__Problem A__: Copy the passage of the mailing-list message below word for word. Begin at the words "3. That was" and stop after "Kernel level thing.".
__Problem B__: Do the following statements agree with the mailing-list message below? Answer yes or no for each, and quote the deciding words. (i) The writer wants HDTV playback. (ii) The writer plans to check whether the nv driver supports VSYNC. (iii) The writer has built a solid system with the binary drivers.

::: Extract to read :::

[mythtv] Ideas for high quality TV-out
Michael Wright
mikewright at iprimus.com.au
Mon Jun 28 11:32:44 EDT 2004
Hi Doug,
Thanks, that is a very informative response.
I would be very interested in getting hold of your patch.
To address you points:
1. I don't need to worry about HDTV, I'm only interested in SDTV -
720x576 at 25fps. I know that other people do care about HDTV and they can
solve that by throwing CPU poer at the problem.
2. I want to stick the the OSS nv driver if I can. I have not been
able to get a solid system with the binary drivers. I guess if they
come good, I can always switch to them later. But since I don't need 3D
then I think the OSS nv driver should be better suited.
3. That was what I was afraid of. I guess the best way to become
familiar with the code is to get invasive :)
I would love to see your patch! It would help me to become familiar
with the relevant Myth code quickly.
I also intend to look at the nv driver to see if it supports VSYNC in
anyway. I'm guessing no because it seems to be a Kernel level thing.
and X is purely user-space.
On Mon, 2004-06-28 at 20:05, Doug Larrick wrote:
> Jukka Tastula wrote:
> > On Monday 28 June 2004 03:44, mikewright at iprimus.com.au wrote:
> >>Any ideas on how to do this [better deinterlacing in Myth]?

::: Provided material :::

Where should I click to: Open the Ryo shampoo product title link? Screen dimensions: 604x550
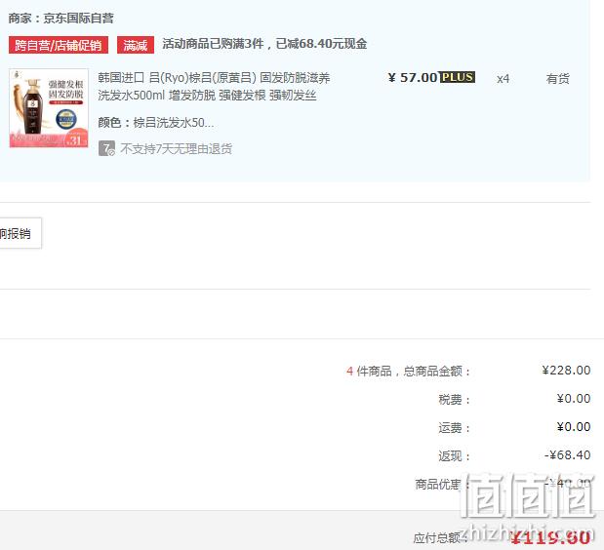[214, 86]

:::

__Right answer A__:
3. That was what I was afraid of. I guess the best way to become
familiar with the code is to get invasive :)
I would love to see your patch! It would help me to become familiar
with the relevant Myth code quickly.
I also intend to look at the nv driver to see if it supports VSYNC in
anyway. I'm guessing no because it seems to be a Kernel level thing.

__Right answer B__:
(i) No: "I don't need to worry about HDTV, I'm only interested in SDTV"
(ii) Yes: "I also intend to look at the nv driver to see if it supports VSYNC"
(iii) No: "I have not been able to get a solid system with the binary drivers."